Task details: An exact copy of the listing is required.

Data for the task:
>>>

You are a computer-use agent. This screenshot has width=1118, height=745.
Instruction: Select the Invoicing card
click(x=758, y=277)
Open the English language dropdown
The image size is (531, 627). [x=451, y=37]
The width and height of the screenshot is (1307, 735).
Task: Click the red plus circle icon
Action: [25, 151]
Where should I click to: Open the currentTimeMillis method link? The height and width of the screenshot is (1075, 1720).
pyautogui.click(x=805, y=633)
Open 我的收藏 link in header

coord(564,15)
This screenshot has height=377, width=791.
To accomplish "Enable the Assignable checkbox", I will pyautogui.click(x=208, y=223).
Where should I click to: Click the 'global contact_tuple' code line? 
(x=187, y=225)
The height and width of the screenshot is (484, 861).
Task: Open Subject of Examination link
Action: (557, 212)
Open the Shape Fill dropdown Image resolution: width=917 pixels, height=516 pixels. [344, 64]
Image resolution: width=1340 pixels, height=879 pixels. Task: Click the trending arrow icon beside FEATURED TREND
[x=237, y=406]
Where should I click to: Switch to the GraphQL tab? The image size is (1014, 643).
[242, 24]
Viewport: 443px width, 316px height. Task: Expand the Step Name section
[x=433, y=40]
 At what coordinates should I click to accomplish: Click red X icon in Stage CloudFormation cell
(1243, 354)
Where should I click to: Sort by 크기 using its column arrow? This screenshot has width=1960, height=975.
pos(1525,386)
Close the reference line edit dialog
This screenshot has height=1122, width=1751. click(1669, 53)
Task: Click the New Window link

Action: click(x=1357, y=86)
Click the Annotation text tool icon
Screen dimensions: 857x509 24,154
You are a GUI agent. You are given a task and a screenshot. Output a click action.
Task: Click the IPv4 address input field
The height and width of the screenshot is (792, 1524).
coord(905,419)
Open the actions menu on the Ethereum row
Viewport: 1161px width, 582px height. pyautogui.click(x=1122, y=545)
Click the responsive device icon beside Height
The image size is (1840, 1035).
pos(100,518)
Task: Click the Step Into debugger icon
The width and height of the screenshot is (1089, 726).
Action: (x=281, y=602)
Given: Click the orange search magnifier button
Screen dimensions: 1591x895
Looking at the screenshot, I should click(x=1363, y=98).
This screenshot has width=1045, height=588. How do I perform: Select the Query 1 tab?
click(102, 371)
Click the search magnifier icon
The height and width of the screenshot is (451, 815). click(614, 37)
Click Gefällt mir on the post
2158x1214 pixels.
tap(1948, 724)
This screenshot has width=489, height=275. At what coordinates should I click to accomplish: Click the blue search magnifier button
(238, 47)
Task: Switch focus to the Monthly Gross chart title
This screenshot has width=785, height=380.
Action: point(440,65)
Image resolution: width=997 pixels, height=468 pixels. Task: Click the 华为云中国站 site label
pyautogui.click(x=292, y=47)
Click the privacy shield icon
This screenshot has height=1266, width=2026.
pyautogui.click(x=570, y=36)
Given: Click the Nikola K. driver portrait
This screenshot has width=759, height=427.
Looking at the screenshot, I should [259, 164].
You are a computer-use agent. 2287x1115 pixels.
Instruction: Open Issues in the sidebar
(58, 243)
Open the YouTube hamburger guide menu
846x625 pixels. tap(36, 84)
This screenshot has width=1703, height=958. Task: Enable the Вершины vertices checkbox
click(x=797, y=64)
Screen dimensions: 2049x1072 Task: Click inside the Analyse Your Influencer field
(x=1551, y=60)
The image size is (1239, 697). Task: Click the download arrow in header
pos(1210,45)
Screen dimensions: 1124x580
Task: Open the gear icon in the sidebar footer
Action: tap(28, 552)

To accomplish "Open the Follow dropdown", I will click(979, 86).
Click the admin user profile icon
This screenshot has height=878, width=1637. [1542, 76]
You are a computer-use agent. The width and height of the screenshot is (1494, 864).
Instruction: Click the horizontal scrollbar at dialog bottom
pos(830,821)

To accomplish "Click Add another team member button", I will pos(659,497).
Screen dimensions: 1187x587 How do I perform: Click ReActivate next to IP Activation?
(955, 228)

<<<

Response below:
You are a computer-use agent. This screenshot has width=1118, height=745.
Instruction: Select the Invoicing card
click(x=758, y=277)
Open the English language dropdown
The image size is (531, 627). [x=451, y=37]
The width and height of the screenshot is (1307, 735).
Task: Click the red plus circle icon
Action: [25, 151]
Where should I click to: Open the currentTimeMillis method link? The height and width of the screenshot is (1075, 1720).
pyautogui.click(x=805, y=633)
Open 我的收藏 link in header

coord(564,15)
This screenshot has height=377, width=791.
To accomplish "Enable the Assignable checkbox", I will pyautogui.click(x=208, y=223).
Where should I click to: Click the 'global contact_tuple' code line? 
(x=187, y=225)
The height and width of the screenshot is (484, 861).
Task: Open Subject of Examination link
Action: (557, 212)
Open the Shape Fill dropdown Image resolution: width=917 pixels, height=516 pixels. [344, 64]
Image resolution: width=1340 pixels, height=879 pixels. Task: Click the trending arrow icon beside FEATURED TREND
[x=237, y=406]
Where should I click to: Switch to the GraphQL tab? The image size is (1014, 643).
[242, 24]
Viewport: 443px width, 316px height. Task: Expand the Step Name section
[x=433, y=40]
 At what coordinates should I click to accomplish: Click red X icon in Stage CloudFormation cell
(1243, 354)
Where should I click to: Sort by 크기 using its column arrow? This screenshot has width=1960, height=975.
pos(1525,386)
Close the reference line edit dialog
This screenshot has height=1122, width=1751. click(1669, 53)
Task: Click the New Window link

Action: click(x=1357, y=86)
Click the Annotation text tool icon
Screen dimensions: 857x509 24,154
You are a GUI agent. You are given a task and a screenshot. Output a click action.
Task: Click the IPv4 address input field
The height and width of the screenshot is (792, 1524).
coord(905,419)
Open the actions menu on the Ethereum row
Viewport: 1161px width, 582px height. pyautogui.click(x=1122, y=545)
Click the responsive device icon beside Height
The image size is (1840, 1035).
pos(100,518)
Task: Click the Step Into debugger icon
The width and height of the screenshot is (1089, 726).
Action: (x=281, y=602)
Given: Click the orange search magnifier button
Screen dimensions: 1591x895
Looking at the screenshot, I should click(x=1363, y=98).
This screenshot has width=1045, height=588. How do I perform: Select the Query 1 tab?
click(102, 371)
Click the search magnifier icon
The height and width of the screenshot is (451, 815). click(614, 37)
Click Gefällt mir on the post
2158x1214 pixels.
tap(1948, 724)
This screenshot has width=489, height=275. At what coordinates should I click to accomplish: Click the blue search magnifier button
(238, 47)
Task: Switch focus to the Monthly Gross chart title
This screenshot has width=785, height=380.
Action: point(440,65)
Image resolution: width=997 pixels, height=468 pixels. Task: Click the 华为云中国站 site label
pyautogui.click(x=292, y=47)
Click the privacy shield icon
This screenshot has height=1266, width=2026.
pyautogui.click(x=570, y=36)
Given: Click the Nikola K. driver portrait
This screenshot has width=759, height=427.
Looking at the screenshot, I should [259, 164].
You are a computer-use agent. 2287x1115 pixels.
Instruction: Open Issues in the sidebar
(58, 243)
Open the YouTube hamburger guide menu
846x625 pixels. tap(36, 84)
This screenshot has width=1703, height=958. Task: Enable the Вершины vertices checkbox
click(x=797, y=64)
Screen dimensions: 2049x1072 Task: Click inside the Analyse Your Influencer field
(x=1551, y=60)
The image size is (1239, 697). Task: Click the download arrow in header
pos(1210,45)
Screen dimensions: 1124x580
Task: Open the gear icon in the sidebar footer
Action: tap(28, 552)

To accomplish "Open the Follow dropdown", I will click(979, 86).
Click the admin user profile icon
This screenshot has height=878, width=1637. [1542, 76]
You are a computer-use agent. The width and height of the screenshot is (1494, 864).
Instruction: Click the horizontal scrollbar at dialog bottom
pos(830,821)

To accomplish "Click Add another team member button", I will pos(659,497).
Screen dimensions: 1187x587 How do I perform: Click ReActivate next to IP Activation?
(955, 228)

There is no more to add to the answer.